▸ WORK TASK 1: List every cast member named in the production notes for A Dangerous Method below.
▸ WORK TASK 2: In the production notes for A Dangerous Method below, which hospital does Sabina Spielrein arrive at?
▸ WORK TASK 3: Pick up the plot summary in the production notes for A Dangerous Method below and extend it past its final sentence.

▸ EXCERPTED PASSAGE:
A Dangerous Method Production Notes
Directed by: David Cronenberg
Cast: Keira Knightley, Michael Fassbender, Viggo Mortensen, Vincent Cassel, Sarah Gadon, Mareike Carriere
Screenplay by: Christopher Hampton
MPAA Rating: R for sexual content and brief language.
Release Date: November 23rd, 2011
Box Office: $5,702,083 (US total)
Studio: Sony Pictures Classics
A Dangerous Method is a 2011 historical film directed by David Cronenberg and starring Keira Knightley, Viggo Mortensen, Michael Fassbender, and Vincent Cassel. The screenplay was adapted by writer Christopher Hampton from his 2002 stage play The Talking Cure, which was based on the 1993 non-fiction book by John Kerr, A Most Dangerous Method: The story of Jung, Freud, and Sabina Spielrein.
Sabina Spielrein arrives at the Burghölzli, the preeminent psychiatric hospital in Zurich, with a typical case of hysteria and begins a new course of treatment with the young Swiss doctor, Carl Jung. He is using word association and dream interpretation as part of his approach to Freud's radical new science of psychoanalysis, and finds that Fraulein Spielrein's condition was triggered by the humiliation and sexual arousal she felt as a child due to her short-tempered father's habit of spanking her naked. These conflicting feelings were compounded by her instinctive knowledge (imparted by an angel's voice that speaks in German) that she had done nothing to deserve such a punishment and in fact that she may have been a stand-in for her mother in her father's abuse (since her mother was unfaithful). Also, her affluent Russian family afforded her an exceptional education in preparation for university study, and she was a virgin.

▸ AVAILABLE DATA:
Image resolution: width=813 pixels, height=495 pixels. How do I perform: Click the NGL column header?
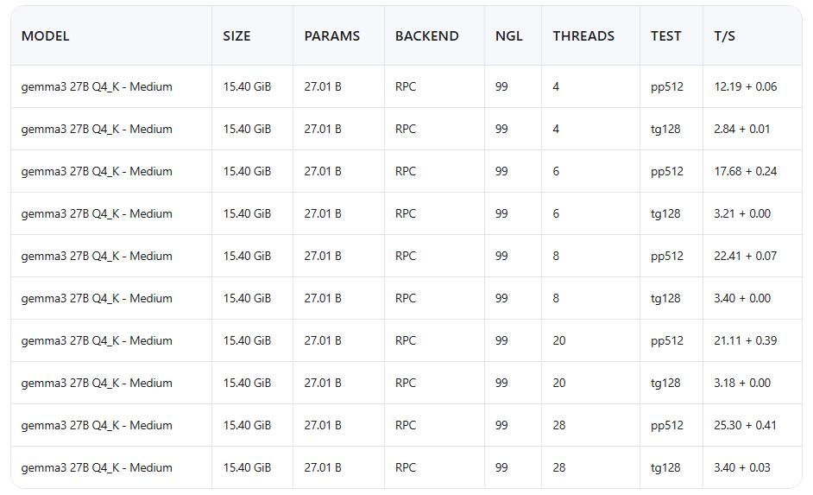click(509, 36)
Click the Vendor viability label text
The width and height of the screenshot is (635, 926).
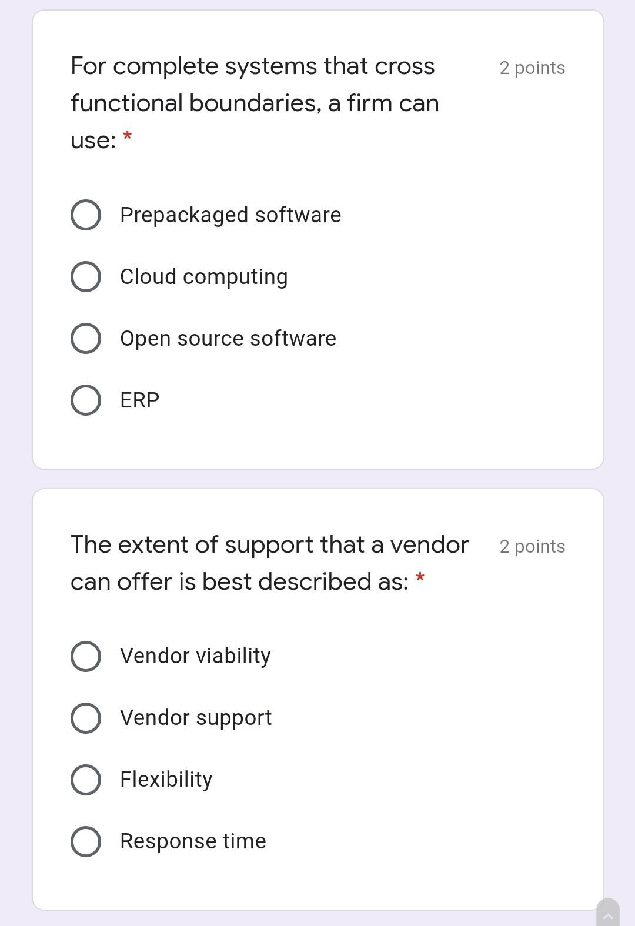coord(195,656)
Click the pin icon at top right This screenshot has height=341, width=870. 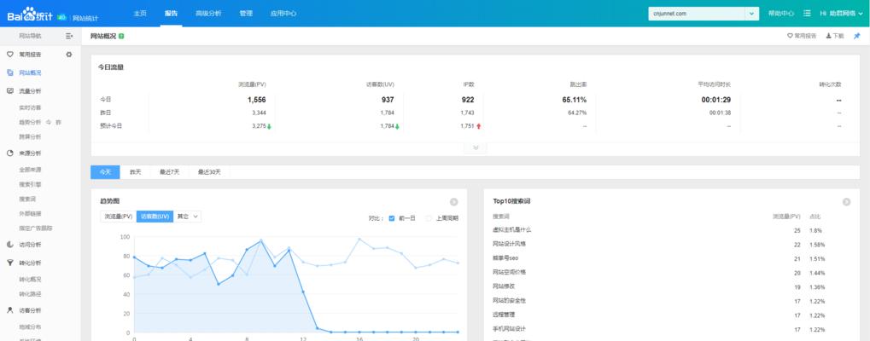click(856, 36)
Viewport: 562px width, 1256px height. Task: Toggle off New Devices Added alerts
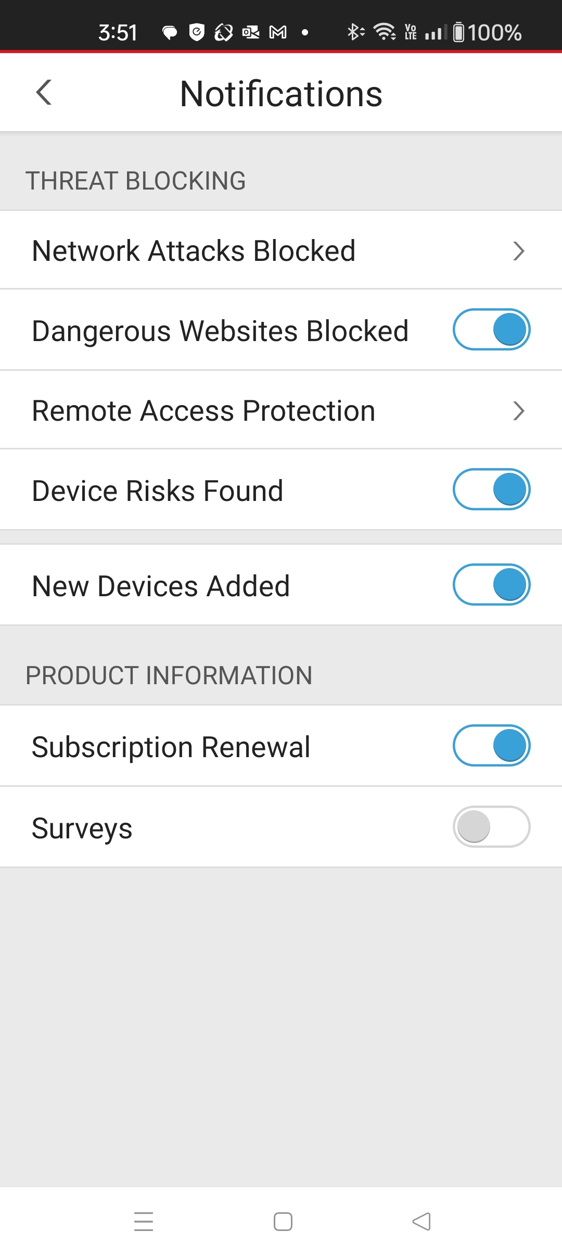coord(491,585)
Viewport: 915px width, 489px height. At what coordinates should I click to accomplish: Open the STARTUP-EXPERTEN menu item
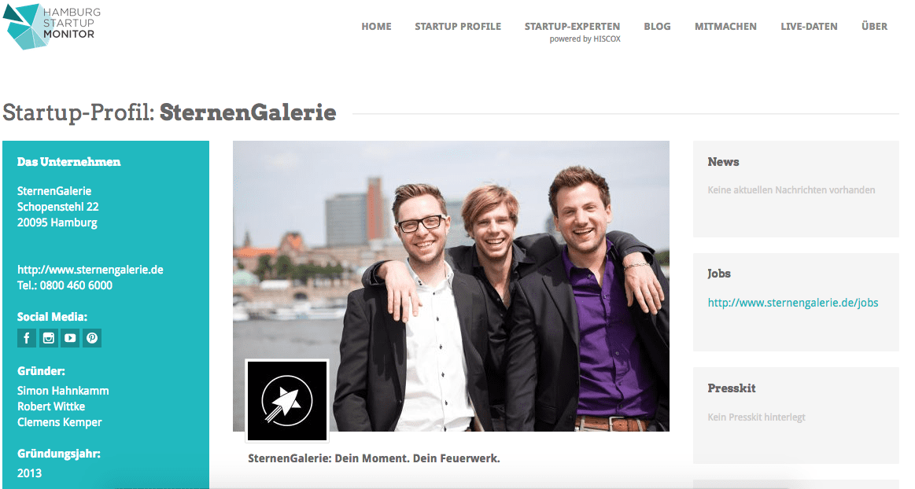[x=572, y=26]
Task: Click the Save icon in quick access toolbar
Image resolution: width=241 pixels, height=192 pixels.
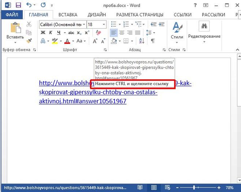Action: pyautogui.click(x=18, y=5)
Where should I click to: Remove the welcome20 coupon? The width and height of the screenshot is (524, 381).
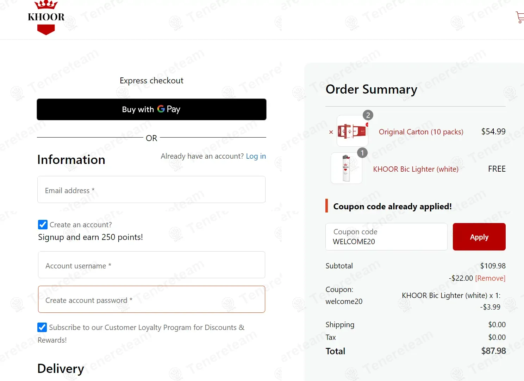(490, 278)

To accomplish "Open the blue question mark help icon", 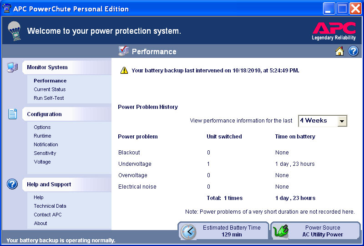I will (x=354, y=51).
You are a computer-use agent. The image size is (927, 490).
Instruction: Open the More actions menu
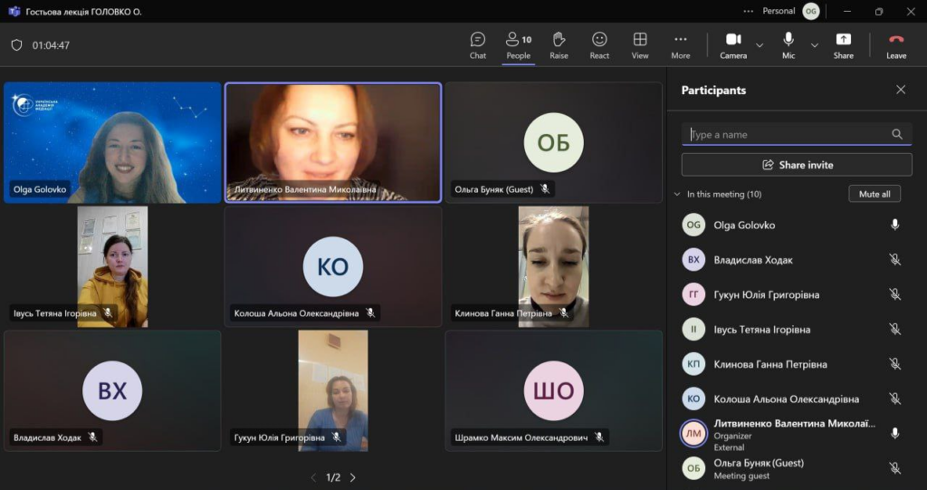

▸ TASK OUTPUT 1:
Keira Knightley
Michael Fassbender
Viggo Mortensen
Vincent Cassel
Sarah Gadon
Mareike Carriere

▸ TASK OUTPUT 2: The Burghölzli, the preeminent psychiatric hospital in Zurich.

▸ TASK OUTPUT 3:
Her intelligence and energy were immediately recognized and encouraged by Jung and Eugen Bleuler, the head of the hospital, and since she plans to study medicine they allow her to assist them in their experiments, including measuring the physical reactions of subjects during word association, to provide empirical data as a scientific basis for psychoanalysis and ameliorate the more sensational aspects of Freud's theories, which contend that all mental illness is rooted in childhood sexual experience, be it real or fantasy. She soon learns that much of this new science is founded on the doctors' observations of themselves, each other, and their families, not just their patients. The doctors correspond at length before they meet, and begin sharing their dreams and analysing each other, and Freud adopts Jung as his heir and agent.